January 2010 Archives

2010-01-16 10:47:50

An Interesting Disclosure

As things go with FTC-instituted disclosure requirements, it must be noted that Erie Looking Productions has taken an interesting action relative to LISTen: An LISNews.org Podcast. Letters over the head writer's signature were sent Friday by way of the United States Postal Service to two medium wave broadcast stations within the continental United States. One station has an asymmetric day/night transmission power profile near Lake Erie. The other is a Native American tribal-owned enterprise west of the Mississippi River with quite high transmission power that is known to blanket much of the western United States at night. The contact letters attempted to open discussion of carrying LISTen on their stations in addition to the present Internet-based distribution the show presently has.

No replies, of course, have yet been received.
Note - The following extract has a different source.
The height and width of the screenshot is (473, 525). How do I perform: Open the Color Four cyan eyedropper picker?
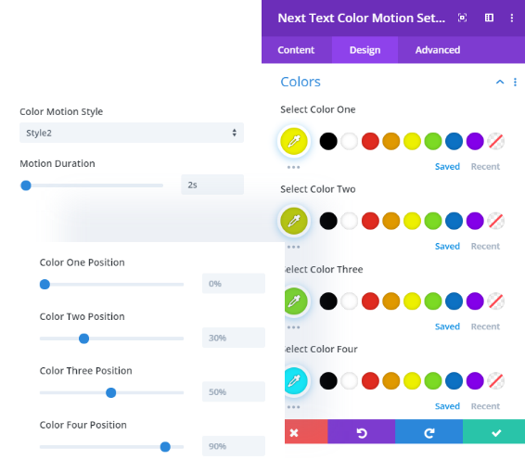coord(296,380)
Posted by Stephen Michael Kellat | Permanent Link

2010-01-08 12:44:50

A New Project

It might be thought that Erie Looking Productions only acts in the library world. It might be thought that Erie Looking Productions only handles a single program and nothing else. It might be thought that Erie Looking Productions cannot break out of the LIS cloister.

Wrong!

Erie Looking Productions is acting as media partner for a project that has nothing at all to do with librarianship. Using what is known about dealing with librarians, the air staff is assisting a joint marketing effort between the NGO and Ohio community teams of the Ubuntu project. The NGO team is attempting to reach out to non-governmental organizations like the red crosses and crescents and other to get them to adopt Ubuntu. The Ohio community team is needing practice with members producing their own audio so that an Ohio team podcast could be released that would help strengthening bonds between geographically dispersed team members. Erie Looking Productions is here to help tie the effort together so that something akin to the multimedia marketing output relative to the Bowflex exercise equipment can be created.

Right now we will be using Launchpad to develop the scripting for this. This allows for collaborative coding already for software projects. In lieu of changing text files containing programming code, we will be working with OpenOffice.org Writer files to deal with scripts. The version control system in use for this will be bzr.

What's intended as the end product? The joint marketing effort is intended to create an audio program that presents Ubuntu's usefulness from a functional point of view rather than spewing stats. This would be focused on reaching out to those who are specialists in their own field but not necessarily computer specialists.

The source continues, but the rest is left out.